The Book of Lost Tales, Part 1 - J. R. R. Tolkien [151]
There is a good deal of uncertainty, expressed by queries, in the formulation of the roots, and in the ascription of words to one root or another, as my father moved among different etymological ideas; and in some cases it seems clear that the word was ‘there’, so to speak, but its etymology remained to be certainly defined, and not vice versa. The roots themselves are often difficult to represent, since certain consonants carry diacritic marks that are not defined. The notes on names that follow inevitably give a slightly more positive impression than does the book itself.
The other book is a dictionary of the Gnomish language, Goldogrin, and I shall refer to this as ‘GL’ (Goldogrin, or Gnomish, Lexicon). This is not arranged historically, by roots (though occasionally roots are given), but rather, in plan at least, as a conventional dictionary; and it contains a remarkable number of words. The book is entitled i·Lam na·Ngoldathon (i.e. ‘the tongue of the Gnomes’): Goldogrin, with a date: 1917. Written beneath the title is Eriol Sarothron (i.e. ‘Eriol the Voyager’), who else is called Angol but in his own folk Ottor Wfre (see p. 23).*
The great difficulty in this case is the intensity with which my father used this diminutive book, emending, rejecting, adding, in layer upon layer, so that in places it has become very hard to interpret. Moreover later changes to the forms in one entry were not necessarily made in related entries; thus the stages of a rapidly expanding linguistic conception are very confused in their representation. These little books were working materials, by no means the setting-out of finished ideas (it is indeed quite clear that GL in particular closely accompanied the actual composition of the Tales). Further, the languages changed even while the first ‘layer’ was being entered in GL; for example, the word mô ‘sheep’ was changed later to moth, but later in the dictionary uimoth ‘sheep of the waves’ was the form first written.

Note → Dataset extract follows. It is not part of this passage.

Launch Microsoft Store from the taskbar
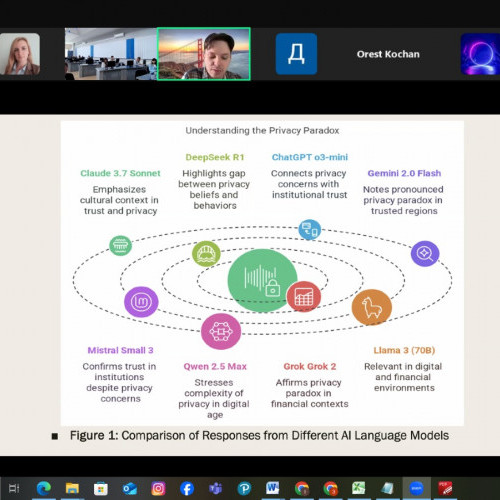 pyautogui.click(x=101, y=489)
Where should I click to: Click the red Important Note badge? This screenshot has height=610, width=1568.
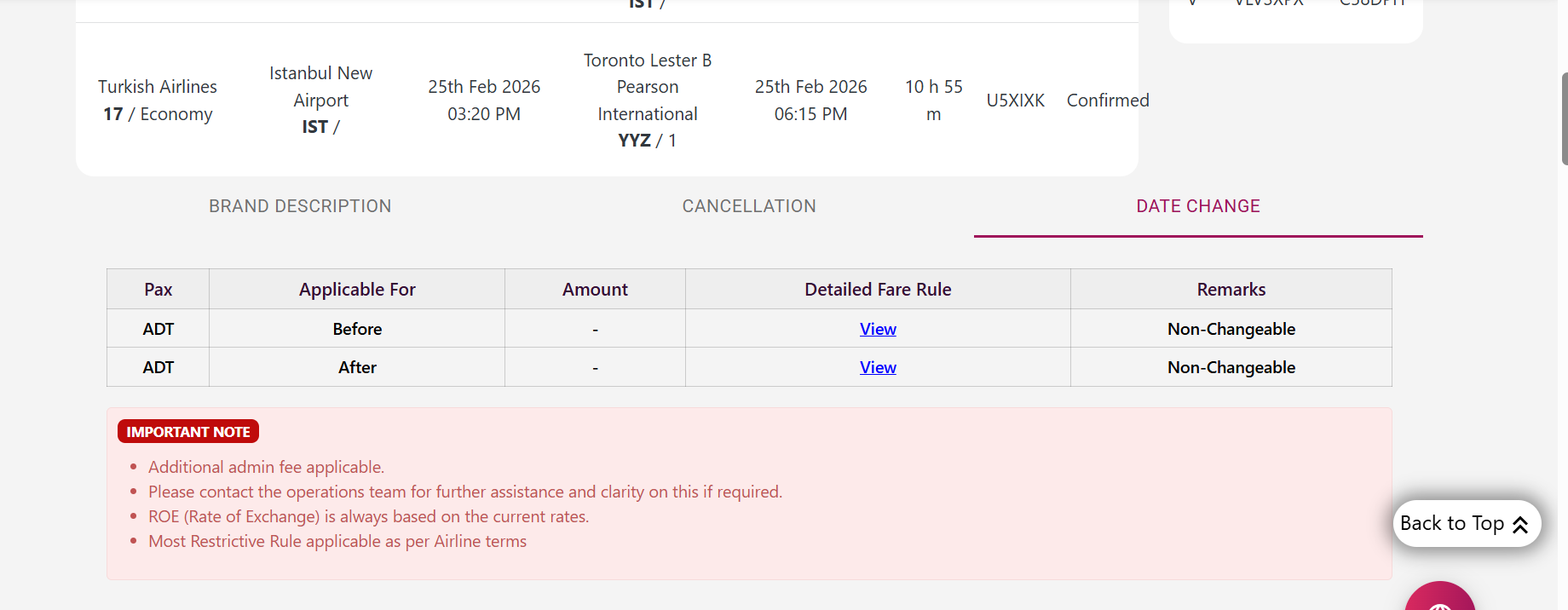(188, 432)
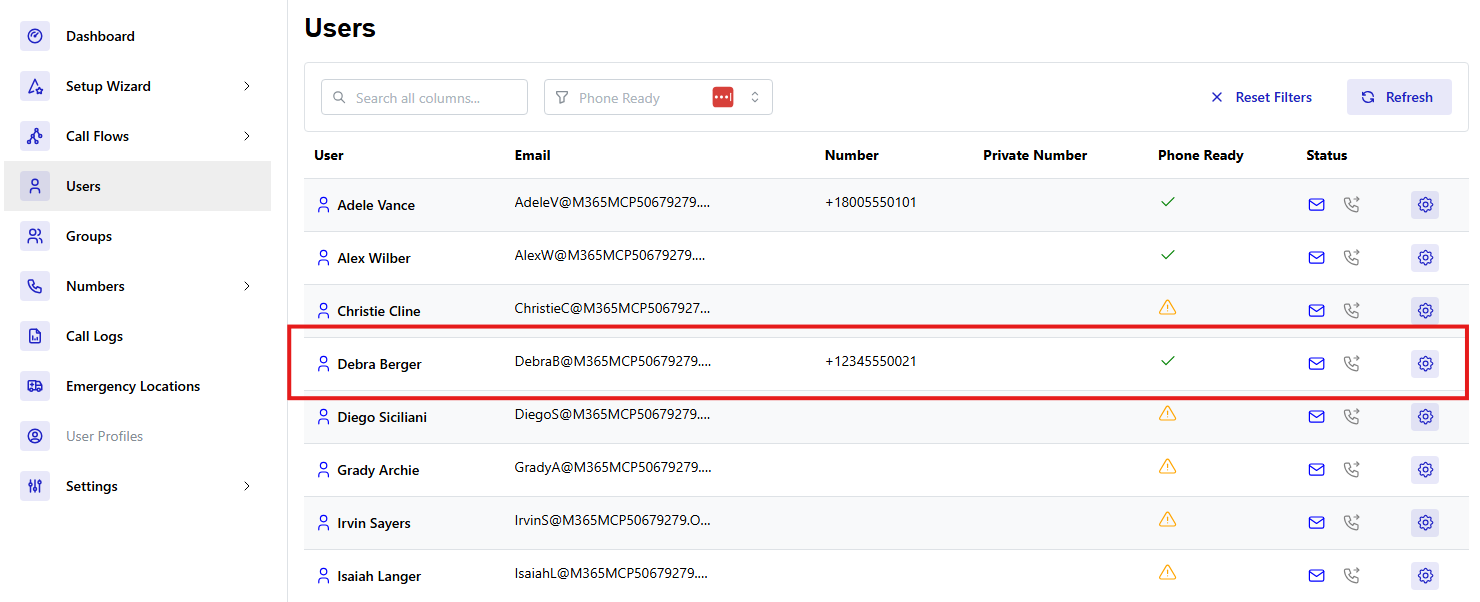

It is immediately obvious that an already extremely sophisticated and phonetically intricate historical structure lies behind the languages at this stage; but it seems that (unhappily and frustratingly) very little indeed in the way of phonological or grammatical description now survives from those days. I have found nothing, for instance, that sets out even in the sketchiest way the phonological relations between the two languages. Some early phonological description does exist for Qenya, but this became through later alterations and substitutions such a baffling muddle (while the material is in any case intrinsically extremely complex) that I have been unable to make use of it.

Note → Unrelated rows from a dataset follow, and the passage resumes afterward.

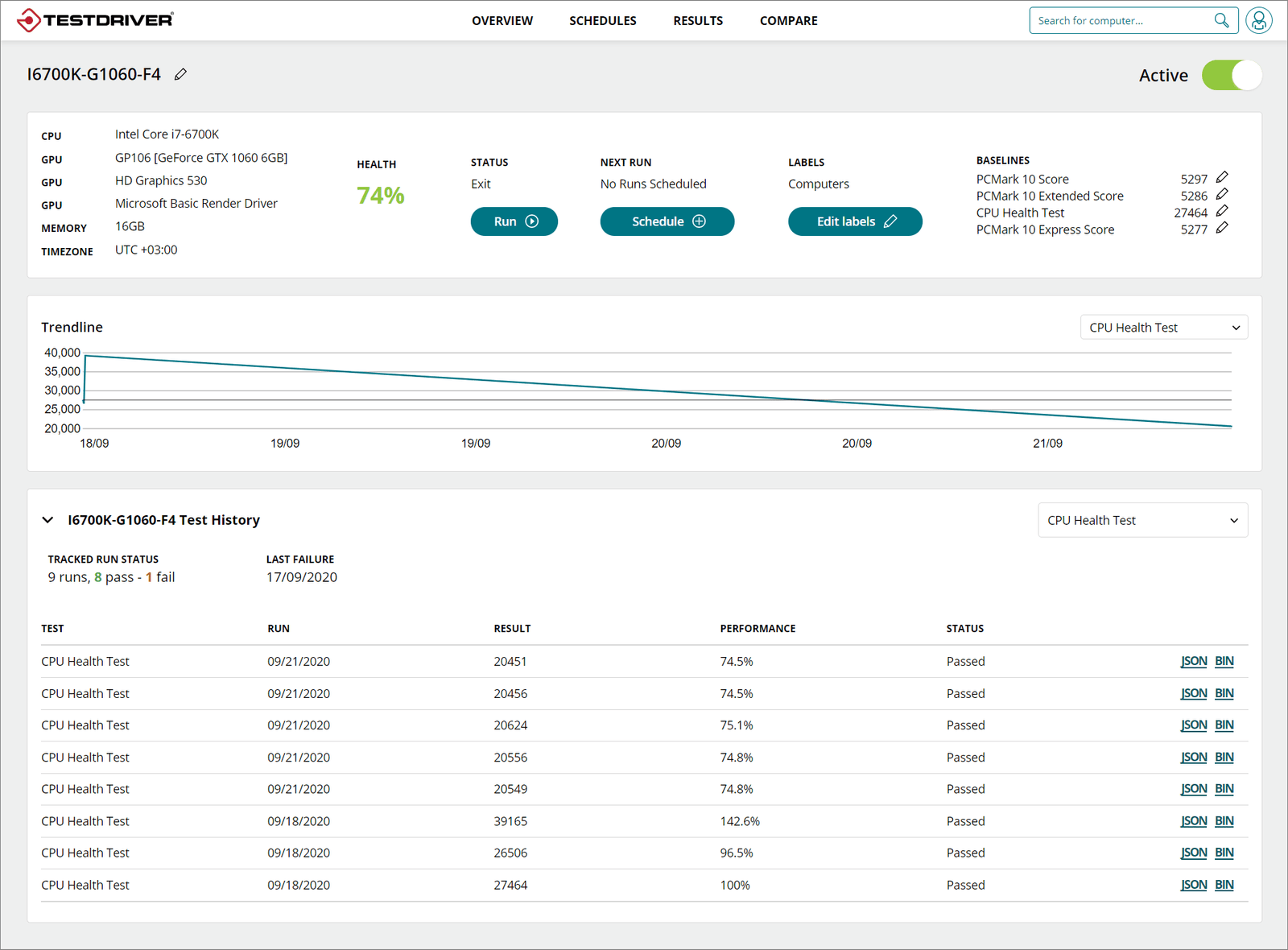Go to the Schedules tab
The image size is (1288, 950).
(x=603, y=21)
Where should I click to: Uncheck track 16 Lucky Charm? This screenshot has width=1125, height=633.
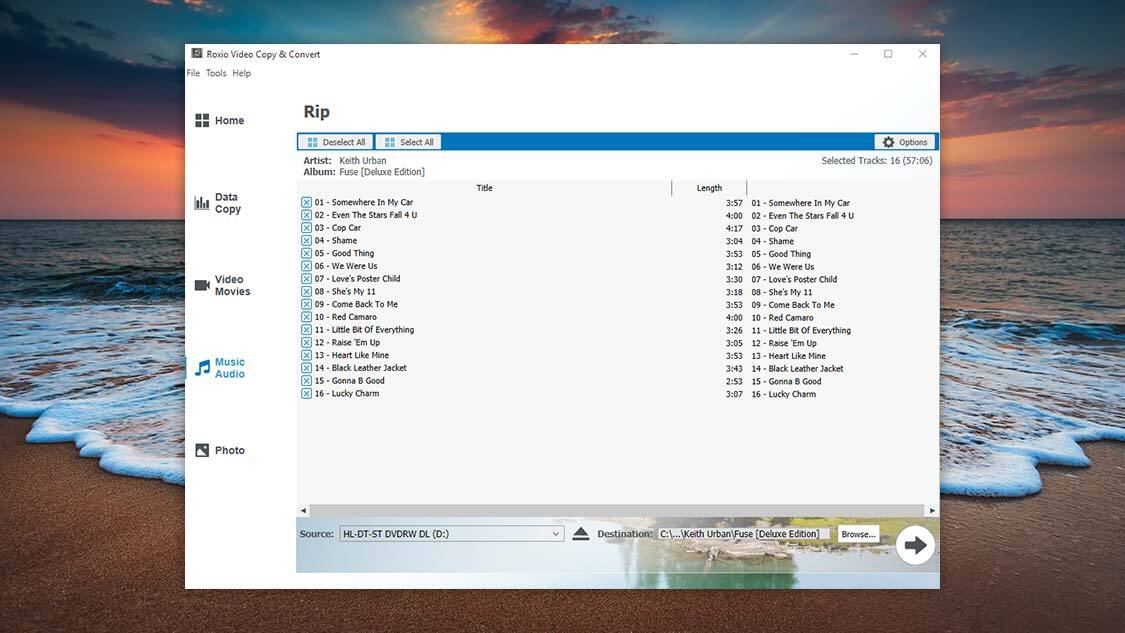307,394
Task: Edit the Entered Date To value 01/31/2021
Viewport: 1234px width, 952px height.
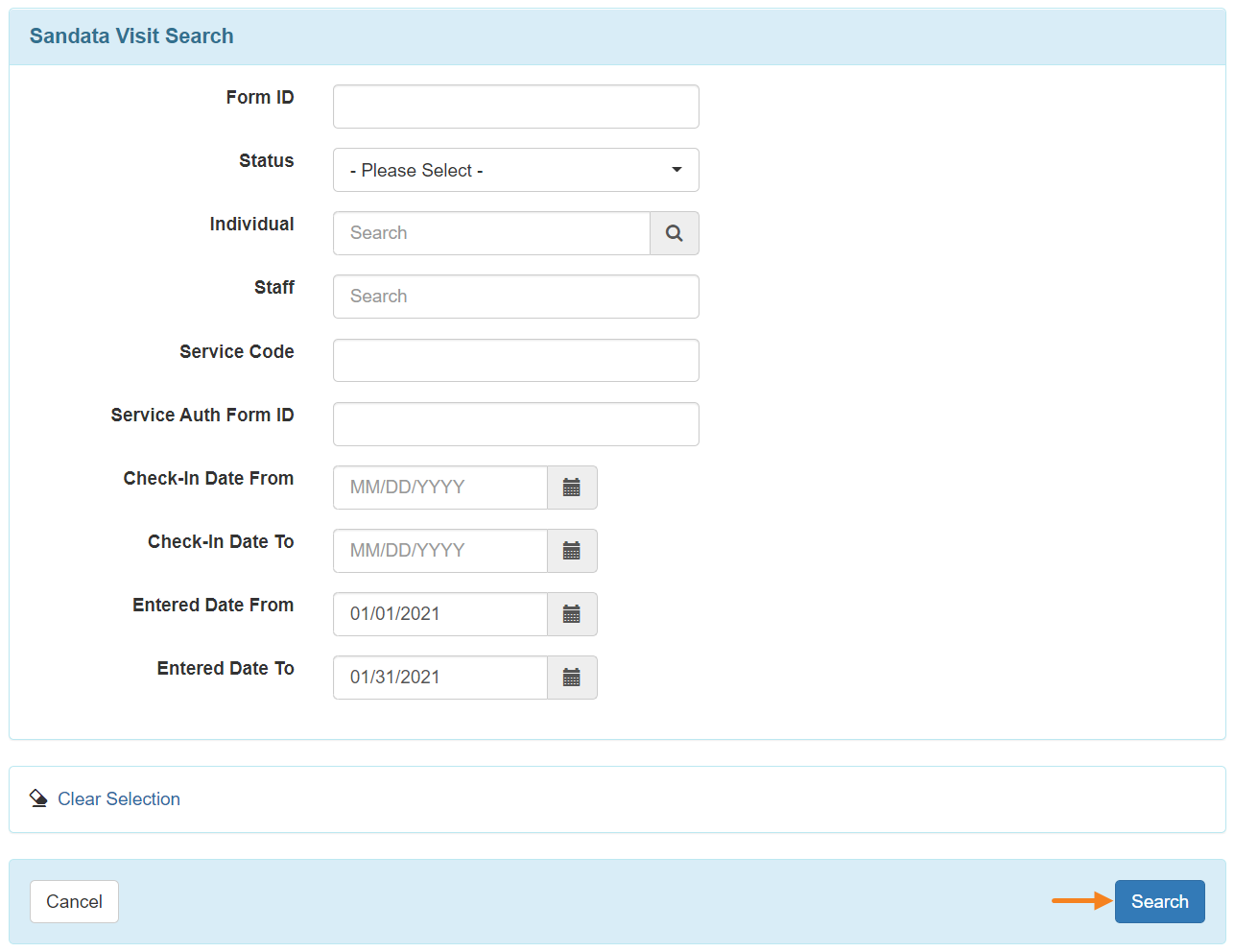Action: (439, 678)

To attempt to use later materials for the elucidation of the linguistic ideas of the earliest period would in this book be quite impractical. But the perusal of these two vocabularies shows in the clearest possible way how deeply involved were the developments in the mythology and in the languages, and it would be seriously misleading to publish the Lost Tales without some attempt to show the etymological connections of the names that appear in them. I give therefore as much information, derived from these books, as is possible, but without any speculation beyond them. It is evident, for instance, that a prime element in the etymological constructions was slight variation in ancient ‘roots’ (caused especially by differences in the formation of consonants) that in the course of ages yielded very complex semantic situations; or again, that an old vocalic ‘ablaut’ (variation, in length or quality, of vowels in series) was present; but I have thought it best merely to try to present the content of the dictionaries as clearly as I can.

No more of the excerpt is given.